This time the "score" is a bit more respectable, only two out of seven escaped, but even that is two too many. How police can manage to "surround" a house yet allow terrorists to escape thru the cordon remains a continuing mystery, and of course the cynics here say that they were "meant" to escape. It's a good job the cops didn't guard the Iraq border in the first Gulf War; Saddam would have been thru them and sipping Johnny Walker in King Fahad's palace while they were still trying to figure out where to get a cup of coffee.

Meanwhile, some interesting snippets from the Head of Civil Defense (our Fire Service). Now I have much more respect for these guys than for the cops. When there's an emergency, The Civil Defense generally look as though they know exactly what they are doing, unlike the cops who usually stand around bewildered or shout at each other randomly.

Civil Defense Sets Up Rapid Reaction Force

The two things that caught my eye were

Civil Defense helicopters provided crucial assistance in last month’s siege on a mountainous area northeast of Riyadh where a group of terrorists were holed up.

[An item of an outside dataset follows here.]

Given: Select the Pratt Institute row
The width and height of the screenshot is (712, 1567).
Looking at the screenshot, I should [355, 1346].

This of course is a reference to the terrorists who were "completely surrounded" some weeks ago. The newspapers then went completely quiet, which meant that the bad guys got away (once more), the editors obviously thought that we all have the attention span of a goldfish and would immediately forget the whole thing. The "crucial assistance" of the helicopters obviously didn't do the job, apart from warning the terrorists of their impending arrival from 10 kilometers away; as you would expect, our cynics say that it was the intention.

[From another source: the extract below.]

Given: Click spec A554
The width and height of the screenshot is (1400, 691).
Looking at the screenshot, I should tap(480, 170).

Another little gem of a quote:

Al-Tuwajiri denied reports the department was hiring female firefighters. “There is no such plan,” he said. “Women cannot do this kind of work. It is for men only. Our culture and traditions prohibit this because it will lead to mixing between men and women.”

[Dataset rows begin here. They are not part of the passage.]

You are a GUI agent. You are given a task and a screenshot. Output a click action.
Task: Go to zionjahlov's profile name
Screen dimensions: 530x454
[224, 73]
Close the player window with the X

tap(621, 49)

No mealy-mouthed concession to womens' rights there. Sad. In other parts of the world, women do serve in the fire services, as long as they can pass the same physical, for example carrying a male colleague up a ladder. Perhaps, if they had women in the Fire Service, they would have been allowed into that burning Makkah school, and fifteen girls would not have died.



What's good about Saudi Arabia 

Some people ask whether Saudi Arabia is all bad; others wonder why I continue living here, especially having experienced the West. In order to present some sort of balance, here are three major things that are good about my home country.

1. Family. Saudi society revolves around the extended family, and we are very family-minded. We spend a lot of time socializing together in the family. We also venerate age. Therefore our older relatives gain more respect and care, the older they get. We would never dream of putting them in a so-called "Care Home" or "Assisted Living" ("Assisted Dying"?) community, we look after them ourselves. Sometimes the close attention and curiosity of one's family can be extremely cloying, however it is reassuring as well. My extended family is the main reason I continue to live here.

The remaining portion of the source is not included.